The use of popular music in commercials may have hit a new
low last weekend during the World Series. John Mellencamp’s
performance before Game 2 of his new song “Our Country” was
mind-numbing corporate bombardment at its worst.
Famous musicians have been shilling for corporations for as
long as both existed together. I’ve got mid-’60s pitches by
the Who, Cream, the Moody Blues, Jefferson Airplane, and Marvin
Gaye. This sort of thing all but disappeared, though, during
the Vietnam-era polarization. Whether Madison Avenue didn’t
want rock or vice-versa, anything that smelled even mildly
of rebellion or danger wasn’t used to sell much of anything
through the 1970s.
In the 1980s, the use of rock songs in commercials became
a flashpoint issue. Rock songs again began popping up in commercials
as Madison Avenue realized that baby-boomers, raised on rock
music, were the money demo. The ads were met by calls of “sell-out,”
perhaps a vestige of hippiedom, a cry against consorting with
the Man. Neil Young, bless him, released “This Song’s For
You,” complete with an over-the-top video, eviscerating the
literal commercialization of rock songs and those artists
who allowed it.
How things have changed since then. Today, the use of popular
songs, rock, hip-hop, whatever, is standard protocol; for
many musicians it’s the golden ring, the big score. With record
deals rarely paying much, and touring an iffy proposition
at best, the cash on the barrelhead that ads represent for
musicians often pays the mortgage. Ad money can go easily
into six-figures for a national campaign, is split 50-50 between
the musician and the record company, and an equal amount is
typically split between the publisher and the songwriter.
Iggy Pop’s made a fortune off of “Lust for Life.” And anything
that makes the Igster rich is fine with me.

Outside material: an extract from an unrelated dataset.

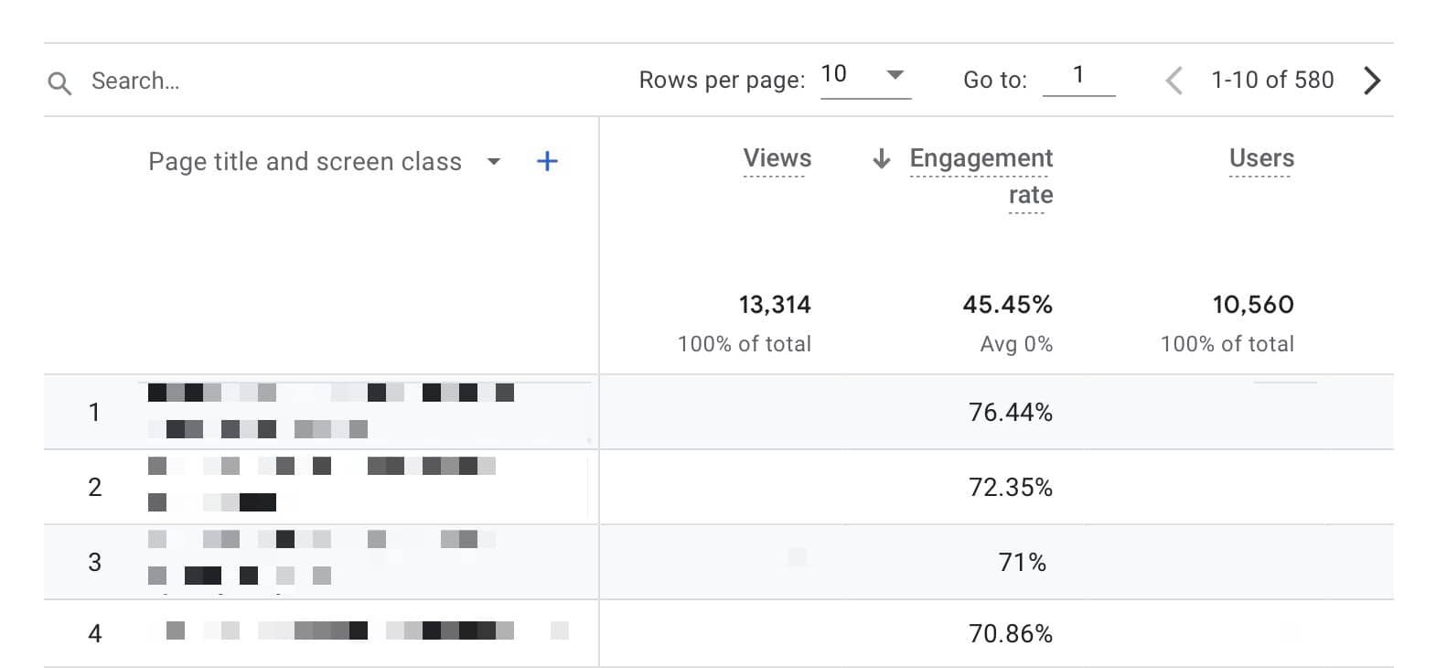
Task: Click the search magnifying glass icon
Action: 59,81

And now, with ever-tightening radio disappearing as relevant
to promoting most music, ads are actually becoming a force
in breaking new music. Sting’s 2000 album Brand New Day
was dead in the water until his manager offered Jaguar a song
for free for a television ad campaign, on the condition that
Sting appear in the ads. The ads ran, and Brand New Day
went multi-platinum. U2 launched How to Dismantle an Atomic
Bomb with TV ads for iPods. Dylan just did the same thing
with Modern Times.
But Mellencamp’s thing is different. For the past week or
two, his song has become ubiquitous as a jingle for General
Motors television commercials, pitching the new Silverado—
Chevy’s big-ass, gas-guzzling pickup; the sort of truck bought
by tiny-weenus-compensating white guys who never haul anything
that would scratch their bedliner, but think a big truck will
make them appear virile, and can’t afford a Hummer. These
are guys who would never even consider buying a truck with
a foreign label, even though the better-made Toyota/Nissan/Honda
trucks are actually made in the U.S. by better-cared-for American
workers.
And so we have GM using Mellencamp’s “Our Country,” from an
album that won’t be released until next year (iTunes is selling
several versions of the song, and it has, of course, been
released to radio). The ads feature a sickeningly banal pastiche
of faux-patriotism, alluding to small-town America, the ’60s,
Chevy trucks, 9/11, Katrina, interstate highway signs, Nixon,
Chevy trucks, amber waves of grain, Rosa Parks, John Mellencamp,
a sad little boy in a cowboy hat, and Chevy trucks. It winds
up with one of those ad-agency manly voices saying “This is
our country. This is our truck,” as a shot of a big shiny
Silverado, shot at an angle to make it look as big and imposing
as possible, hits the screen. The ad has been running all
month, primarily during football and baseball games. It’s
been running a lot.
If that’s not bad enough, Mellencamp shows up Sunday night
at Comerica Stadium in Detroit, which features a Silverado
propped up at a rakish angle over an outfield fence and has
General Motors branding all over the place. I’d already seen
the ad at least 10 times, while watching football Sunday afternoon.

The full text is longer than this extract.